Google's future is brighter than Apple's thanks to its smart moves on artificial intelligence
The big razzmatazz show-and-tell press conference has become a staple of the tech world. Like latter day Great Lafayettes, today's tech CEOs produce out of their hat a series of eye-catching (or otherwise) new products to the appreciative applause of an enthusiastic audience.
The instant reaction to last week's Google's I/O conference [innovation in the open] was a collective "meh". Allo, a new messaging app; Google Home, another me-too smart home device to rival Amazon's Echo; VR stuff and a few other bits and bobs. Twitter passed its judgement and moved on.
But like all instant judgements, they are often flawed. I/O 2016 marked a turning point in history. It was the conference where Google finally came out as an artificial intelligence (AI) engine built on an enormous platform, and not a mere search company. In doing so it has killed any talk of how Apple, Facebook or Amazon somehow represent some kind of existential threat. They don't.
Google's avowed aim is to organise all the world's data so what would happen if Google had access to everything in our lives? What we are doing, where we are, what we get up to, where we eat and what we buy.
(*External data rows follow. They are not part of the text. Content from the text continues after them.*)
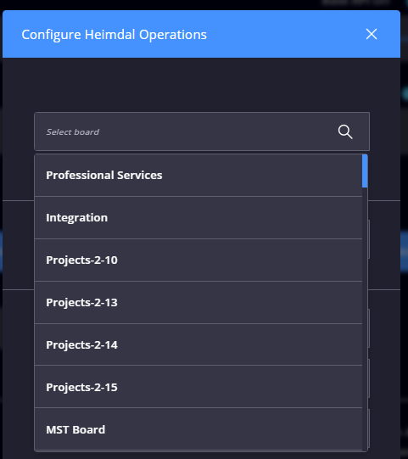Screen dimensions: 408x459
Task: Click the blue scrollbar thumb
Action: tap(365, 171)
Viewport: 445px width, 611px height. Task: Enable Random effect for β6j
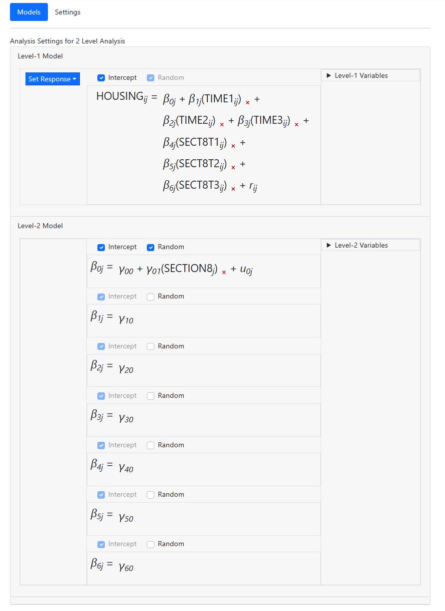pos(151,545)
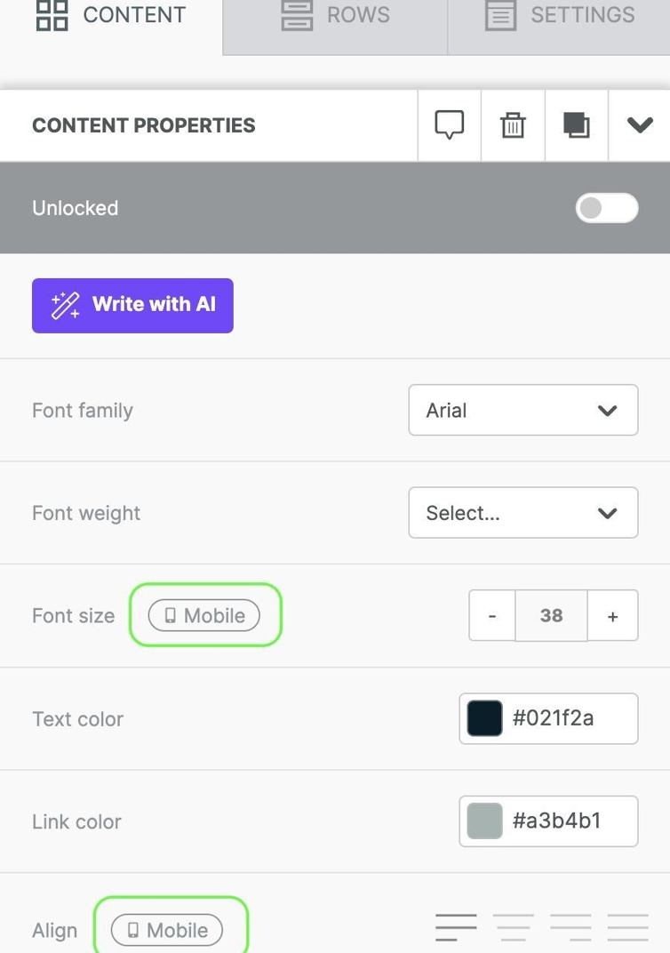The image size is (670, 953).
Task: Select left text alignment
Action: 456,927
With that data and powerful AI to make sense of it, then Google could spot the patterns in our daily lives and use that to make predictions about what we need next.
Google's big data bonanza
Think about how in-game purchases work. Games designers see when you are stuck on a level and at that moment offer to sell you a sword at precisely the time you need it most; not before, not after. It has value only in that moment. Google wants to turn our lives into a string of in-game purchases.
It is one thing to do that in a video game but in real life those kinds of calculations require unimaginably large data sets that allow AI to build up real understanding of what that data means. If only Google had access to that kind of rich data...
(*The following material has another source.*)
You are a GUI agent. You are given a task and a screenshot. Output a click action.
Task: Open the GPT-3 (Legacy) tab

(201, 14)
Hello, Android. And have you met, calendar, mail, maps, traffic, pictures, play, news and Android Pay? What do all of those services do? Give our data and our intentions to Google. And of course they sit on Google's key asset, the unimaginable wealth of data that sits on its servers.
Imagine that Google sees you have a dinner date coming up. Google Assistant chirps: "Going out for dinner? Here are some restaurants you might want to think about." This isn't search, this is Google pre-empting our needs before we even know we need them. And like any real assistant (think Anne Hathaway in The Devil Wears Prada) it should go the extra mile. "Can I recommend this to you for your dinner tomorrow night at 8pm with your boyfriend - and by the way it's his birthday in a week and this is what you bought him last year on Amazon."
The ideological differences between the tech front-runners
Google is a platform company; Apple is a hardware company that makes money by selling you expensive pieces of very smart hardware. For Apple the phone is smart, the cloud is dumb. For Google, as a platform company, the phone is just a device for harvesting information and communicating with the smart cloud. You can use Android which is great for them, but you can also use Apple if you like. But if you do, Google will not get as rich a stream of data, and you just will not get as good a service as a result.
This is a problem for Apple. While it has built a fortune by selling you very nice phones, its ability to do meaningful AI is limited. Yes it has Siri, but it is a party trick. Once you have asked Siri to open the pod bay doors a few times, you move on. Apple was late to the party over mapping and it is late to AI. If the world shifts to AI, and there is every chance it will, Apple is in trouble.
It is worth mentioning Amazon. There was an idea kicking around at the end of last year, initiated by very savvy tech investor Bill Gurley, that Amazon represents a threat to Google. His argument is that Google makes money by selling ad words to companies. But if users are on Amazon's site when they want to buy something, why pay Google? With respect to Gurley, his thinking is five years out of date. If the web were still just the desktop, his argument would be sound. But mobile changes everything. Users have so many ways of expressing intent that are far richer and more subtle than typing things in search boxes. Unfortunately for Amazon it has no access to those richer, subtle ways.
As for Microsoft, with its less than 1% share of the mobile OS market, it is irrelevant.
It is not all plain sailing for Google
Two EU investigations see it fighting a right to be forgotten ruling as well as a copyright court case against Oracle over Java APIs used in Android. The latter is potentially a lot more worrying for them.
Then there is the problem of Apple. Google's services do run on Apple, but the once friendly relationship between them soured a long time ago, and Apple has made a point of de-Googling its experience. Although Apple accounts for just under 20% of the smartphone market, it is a very attractive slice that Google finds hard to reach.
But far more of a threat is Google's tone-deafness when it comes to understanding real people. Remember Google Wave? The supposed email killer that was so complicated no one could work out how to use it? Remember Google Glass? It was socially inept. Or Google+, its hopeless social network (once described as being like the gym - everybody joins, but nobody uses it).
This is Google's Achilles heel, it is great at technology, lousy at people.